Besonders drastische Urteile wurden in Saraguro in der Provinz Loja verhängt. Dort wurden siebzehn Männer und zwölf Frauen angeklagt. Eine von ihnen ist Maria Luisa Lozano, die wegen der „Lahmlegung des öffentlichen Dienstes“ ein Urteil von vier Jahren Haft erhielt (siehe Interview). Der Fall der Frauen aus Saraguro scheint für die Regierung inzwischen zu einer heiklen Angelegenheit geworden zu sein. Die Kampagne „Widerstand ist mein Recht“ sorgte für viel Öffentlichkeit, und Lozano erklärt, sie sei bereits zu einem Dialog mit dem Vizeminister des Inneren eingeladen worden, um „schöne Bilder fürs Fernsehen zu produzieren“. Deshalb habe sie sich dem verweigert.
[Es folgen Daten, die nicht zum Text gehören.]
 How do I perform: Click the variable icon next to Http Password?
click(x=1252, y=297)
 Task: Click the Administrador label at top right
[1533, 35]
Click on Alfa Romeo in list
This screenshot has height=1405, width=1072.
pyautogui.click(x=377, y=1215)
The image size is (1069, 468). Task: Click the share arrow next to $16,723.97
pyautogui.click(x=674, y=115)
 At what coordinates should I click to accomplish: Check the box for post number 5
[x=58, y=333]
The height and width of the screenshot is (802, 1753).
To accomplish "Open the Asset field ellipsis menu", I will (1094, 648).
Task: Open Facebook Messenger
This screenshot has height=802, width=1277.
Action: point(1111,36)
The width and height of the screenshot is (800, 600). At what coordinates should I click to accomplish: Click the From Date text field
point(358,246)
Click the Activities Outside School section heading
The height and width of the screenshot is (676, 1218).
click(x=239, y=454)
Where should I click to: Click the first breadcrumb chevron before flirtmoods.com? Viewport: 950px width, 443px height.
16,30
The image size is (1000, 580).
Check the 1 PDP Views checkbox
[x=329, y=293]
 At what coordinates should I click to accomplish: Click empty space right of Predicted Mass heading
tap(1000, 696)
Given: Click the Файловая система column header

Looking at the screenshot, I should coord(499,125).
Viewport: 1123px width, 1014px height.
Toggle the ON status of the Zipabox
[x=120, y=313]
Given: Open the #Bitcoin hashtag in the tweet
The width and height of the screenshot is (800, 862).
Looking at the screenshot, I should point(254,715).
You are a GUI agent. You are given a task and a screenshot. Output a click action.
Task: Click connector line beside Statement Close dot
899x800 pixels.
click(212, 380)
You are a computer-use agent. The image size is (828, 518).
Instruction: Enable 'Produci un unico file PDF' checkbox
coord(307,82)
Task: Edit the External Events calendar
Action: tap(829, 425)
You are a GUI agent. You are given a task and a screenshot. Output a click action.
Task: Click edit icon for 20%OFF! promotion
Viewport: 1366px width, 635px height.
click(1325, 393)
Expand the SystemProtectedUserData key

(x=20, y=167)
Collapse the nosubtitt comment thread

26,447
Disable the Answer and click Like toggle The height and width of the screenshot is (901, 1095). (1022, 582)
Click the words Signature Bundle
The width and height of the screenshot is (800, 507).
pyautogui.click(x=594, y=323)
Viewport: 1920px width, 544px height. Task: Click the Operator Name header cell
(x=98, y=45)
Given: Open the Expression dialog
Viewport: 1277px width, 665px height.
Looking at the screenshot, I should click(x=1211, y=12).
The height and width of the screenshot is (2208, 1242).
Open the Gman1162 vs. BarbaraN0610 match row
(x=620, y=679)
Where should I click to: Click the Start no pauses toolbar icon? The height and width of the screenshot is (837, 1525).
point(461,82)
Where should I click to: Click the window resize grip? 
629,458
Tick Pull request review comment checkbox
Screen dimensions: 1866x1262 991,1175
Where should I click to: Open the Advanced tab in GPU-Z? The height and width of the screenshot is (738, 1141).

Trotz eines insgesamt sehr selbstbewussten Auftretens vieler der Aktivist*innen vom August 2015 hat Katy Betancourt zufolge die Repression dennoch ihre Wirkung entfaltet und Angst verbreitet. Gerade, weil heute viele Personen vor der klassischen Protestform der Straßenblockade zurückschreckten, sei es nötig geworden, die Organisationen erstmals zu einer nationalen Konferenz zu diesem Thema nach Quito einzuladen. 800 bis 1.000 Personen aus dem ganzen Land nahmen teil. Am 21. Juli dieses Jahres begann die Cumbre Agraria vormittags mit einer Demonstration durch ganz Quito. Vor dem Agrarministerium und dem Ministerium für Bergbau wurde lautstark gegen die Agrarpolitik der Regierung und den industriellen Großbergbau protestiert. Anschließend tagten zehn Arbeitsgruppen, um ein „nationales Agrarabkommen“ mit Forderungen an die Regierung zu erarbeiten. Themen gab es viele: der Protest gegen Bergbau- und Erdölkonzessionen an China oder die Kritik an einer Bildungspolitik, die derzeit zur Schließung vieler indigen-spanischer bilingualer Dorfschulen führt. Sehr sichtbar war der Protest gegen ein Gesetzesprojekt zur Zertifizierung von Saatgut. Zum Zeichen der Verteidigung eines freien Austausches und des Nachzüchtens von Saatgut hatten die Bäuerinnen und Bauern aus ganz Ecuador Samen mitgebracht. Diese tauschten sie während der gesamten Konferenz aus. Auch Vertreter*innen der vom Erdbeben betroffenen afroecuadorianischen Gemeinden aus Chamanga in der Provinz Esmeraldas waren präsent und sammelten Spenden für von der Regierung nicht anerkannte Obdachlosen-Unterkünfte.